## Do this
Return the lines of the listing word for word, starting at its first line and stopping after the line that contains "(x=384, y=125)".

Dataset entries
* start *

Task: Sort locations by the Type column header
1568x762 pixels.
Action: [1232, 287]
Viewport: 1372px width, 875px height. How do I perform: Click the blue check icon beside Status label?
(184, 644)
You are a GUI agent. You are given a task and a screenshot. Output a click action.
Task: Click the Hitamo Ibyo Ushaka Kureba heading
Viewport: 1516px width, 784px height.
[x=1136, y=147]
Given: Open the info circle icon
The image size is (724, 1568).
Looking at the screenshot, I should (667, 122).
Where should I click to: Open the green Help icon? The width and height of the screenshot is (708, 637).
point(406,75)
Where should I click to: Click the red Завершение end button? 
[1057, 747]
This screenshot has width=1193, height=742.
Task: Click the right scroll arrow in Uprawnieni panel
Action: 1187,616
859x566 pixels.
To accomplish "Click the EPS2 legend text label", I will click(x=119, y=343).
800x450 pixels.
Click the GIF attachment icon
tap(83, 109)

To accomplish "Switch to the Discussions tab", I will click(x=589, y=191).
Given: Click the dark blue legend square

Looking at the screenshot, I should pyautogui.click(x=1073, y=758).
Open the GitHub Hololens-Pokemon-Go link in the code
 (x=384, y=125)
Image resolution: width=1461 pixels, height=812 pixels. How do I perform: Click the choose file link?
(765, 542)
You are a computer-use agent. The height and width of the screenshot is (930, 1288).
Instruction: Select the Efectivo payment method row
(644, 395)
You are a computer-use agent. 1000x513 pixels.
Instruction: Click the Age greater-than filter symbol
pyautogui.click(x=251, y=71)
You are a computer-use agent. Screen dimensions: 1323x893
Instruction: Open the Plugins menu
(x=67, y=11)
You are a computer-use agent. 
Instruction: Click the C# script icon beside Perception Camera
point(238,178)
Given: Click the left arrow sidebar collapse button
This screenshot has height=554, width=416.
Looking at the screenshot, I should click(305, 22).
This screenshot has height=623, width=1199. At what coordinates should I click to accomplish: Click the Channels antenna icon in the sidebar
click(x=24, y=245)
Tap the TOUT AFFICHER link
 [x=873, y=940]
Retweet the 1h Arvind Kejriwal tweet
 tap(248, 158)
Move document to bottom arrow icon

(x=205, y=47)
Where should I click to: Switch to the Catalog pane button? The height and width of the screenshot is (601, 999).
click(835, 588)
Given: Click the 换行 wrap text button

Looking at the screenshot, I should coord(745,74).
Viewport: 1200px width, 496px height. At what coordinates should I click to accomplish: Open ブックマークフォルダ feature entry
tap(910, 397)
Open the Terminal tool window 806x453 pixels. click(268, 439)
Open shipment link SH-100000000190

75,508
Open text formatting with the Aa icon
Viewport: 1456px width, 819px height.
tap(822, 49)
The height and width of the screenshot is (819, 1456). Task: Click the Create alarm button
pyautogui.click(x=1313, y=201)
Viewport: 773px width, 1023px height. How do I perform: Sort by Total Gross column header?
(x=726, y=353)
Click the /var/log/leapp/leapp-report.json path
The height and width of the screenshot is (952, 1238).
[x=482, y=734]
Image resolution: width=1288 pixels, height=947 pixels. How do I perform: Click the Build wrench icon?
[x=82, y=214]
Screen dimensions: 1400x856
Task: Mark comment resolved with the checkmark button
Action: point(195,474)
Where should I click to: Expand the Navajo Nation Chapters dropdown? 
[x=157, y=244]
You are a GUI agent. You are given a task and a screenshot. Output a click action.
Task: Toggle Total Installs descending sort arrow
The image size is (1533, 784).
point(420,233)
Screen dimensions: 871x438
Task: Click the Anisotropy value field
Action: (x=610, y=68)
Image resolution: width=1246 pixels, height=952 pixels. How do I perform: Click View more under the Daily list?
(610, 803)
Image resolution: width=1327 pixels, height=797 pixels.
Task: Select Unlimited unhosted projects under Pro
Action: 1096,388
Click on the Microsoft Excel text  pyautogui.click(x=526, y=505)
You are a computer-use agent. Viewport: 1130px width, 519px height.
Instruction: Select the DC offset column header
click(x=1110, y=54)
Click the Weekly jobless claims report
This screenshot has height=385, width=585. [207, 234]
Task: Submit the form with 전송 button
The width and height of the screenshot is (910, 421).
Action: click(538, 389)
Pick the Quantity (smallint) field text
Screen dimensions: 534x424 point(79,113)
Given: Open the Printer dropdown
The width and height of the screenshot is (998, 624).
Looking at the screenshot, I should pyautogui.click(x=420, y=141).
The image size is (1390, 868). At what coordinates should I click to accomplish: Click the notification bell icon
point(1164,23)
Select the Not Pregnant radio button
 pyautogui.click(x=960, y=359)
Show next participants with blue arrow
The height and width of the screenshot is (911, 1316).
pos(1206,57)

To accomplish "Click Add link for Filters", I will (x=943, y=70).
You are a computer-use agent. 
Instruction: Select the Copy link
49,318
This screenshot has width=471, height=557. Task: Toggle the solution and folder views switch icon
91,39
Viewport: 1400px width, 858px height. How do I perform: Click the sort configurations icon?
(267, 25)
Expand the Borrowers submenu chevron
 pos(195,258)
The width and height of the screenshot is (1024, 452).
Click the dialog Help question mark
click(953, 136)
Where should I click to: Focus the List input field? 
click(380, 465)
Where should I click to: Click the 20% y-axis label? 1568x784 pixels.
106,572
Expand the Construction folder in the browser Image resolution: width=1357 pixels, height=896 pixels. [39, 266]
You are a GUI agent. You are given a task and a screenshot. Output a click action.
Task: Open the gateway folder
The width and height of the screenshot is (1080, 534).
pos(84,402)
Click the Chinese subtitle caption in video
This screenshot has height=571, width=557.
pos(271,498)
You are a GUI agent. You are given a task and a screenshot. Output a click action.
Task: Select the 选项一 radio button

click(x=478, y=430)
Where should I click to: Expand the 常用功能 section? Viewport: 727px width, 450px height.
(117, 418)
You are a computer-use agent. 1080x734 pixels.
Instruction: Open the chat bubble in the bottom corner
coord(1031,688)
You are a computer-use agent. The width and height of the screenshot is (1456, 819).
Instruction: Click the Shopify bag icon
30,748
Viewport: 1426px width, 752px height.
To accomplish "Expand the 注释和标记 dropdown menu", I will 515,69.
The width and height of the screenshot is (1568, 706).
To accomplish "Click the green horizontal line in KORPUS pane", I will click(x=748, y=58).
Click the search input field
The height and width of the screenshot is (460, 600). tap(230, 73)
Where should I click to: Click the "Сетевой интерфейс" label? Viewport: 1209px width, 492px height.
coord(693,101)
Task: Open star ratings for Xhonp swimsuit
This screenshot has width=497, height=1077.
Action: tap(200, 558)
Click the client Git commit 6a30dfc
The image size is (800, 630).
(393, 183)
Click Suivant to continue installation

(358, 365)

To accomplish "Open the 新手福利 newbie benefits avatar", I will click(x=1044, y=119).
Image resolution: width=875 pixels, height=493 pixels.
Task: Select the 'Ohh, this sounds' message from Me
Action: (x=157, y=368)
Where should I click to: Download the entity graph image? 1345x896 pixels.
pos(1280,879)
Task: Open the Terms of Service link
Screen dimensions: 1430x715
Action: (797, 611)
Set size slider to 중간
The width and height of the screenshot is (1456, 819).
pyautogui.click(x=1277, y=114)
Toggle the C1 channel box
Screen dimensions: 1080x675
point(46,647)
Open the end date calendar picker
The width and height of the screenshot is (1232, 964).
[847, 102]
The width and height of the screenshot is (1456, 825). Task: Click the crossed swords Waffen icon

* end *

## Correct result
Task: Sort locations by the Type column header
1568x762 pixels.
Action: [1232, 287]
Viewport: 1372px width, 875px height. How do I perform: Click the blue check icon beside Status label?
(184, 644)
You are a GUI agent. You are given a task and a screenshot. Output a click action.
Task: Click the Hitamo Ibyo Ushaka Kureba heading
Viewport: 1516px width, 784px height.
[x=1136, y=147]
Given: Open the info circle icon
The image size is (724, 1568).
Looking at the screenshot, I should (667, 122).
Where should I click to: Open the green Help icon? The width and height of the screenshot is (708, 637).
point(406,75)
Where should I click to: Click the red Завершение end button? 
[1057, 747]
This screenshot has width=1193, height=742.
Task: Click the right scroll arrow in Uprawnieni panel
Action: 1187,616
859x566 pixels.
To accomplish "Click the EPS2 legend text label", I will click(x=119, y=343).
800x450 pixels.
Click the GIF attachment icon
tap(83, 109)

To accomplish "Switch to the Discussions tab", I will click(x=589, y=191).
Given: Click the dark blue legend square

Looking at the screenshot, I should pyautogui.click(x=1073, y=758).
Open the GitHub Hololens-Pokemon-Go link in the code
 (x=384, y=125)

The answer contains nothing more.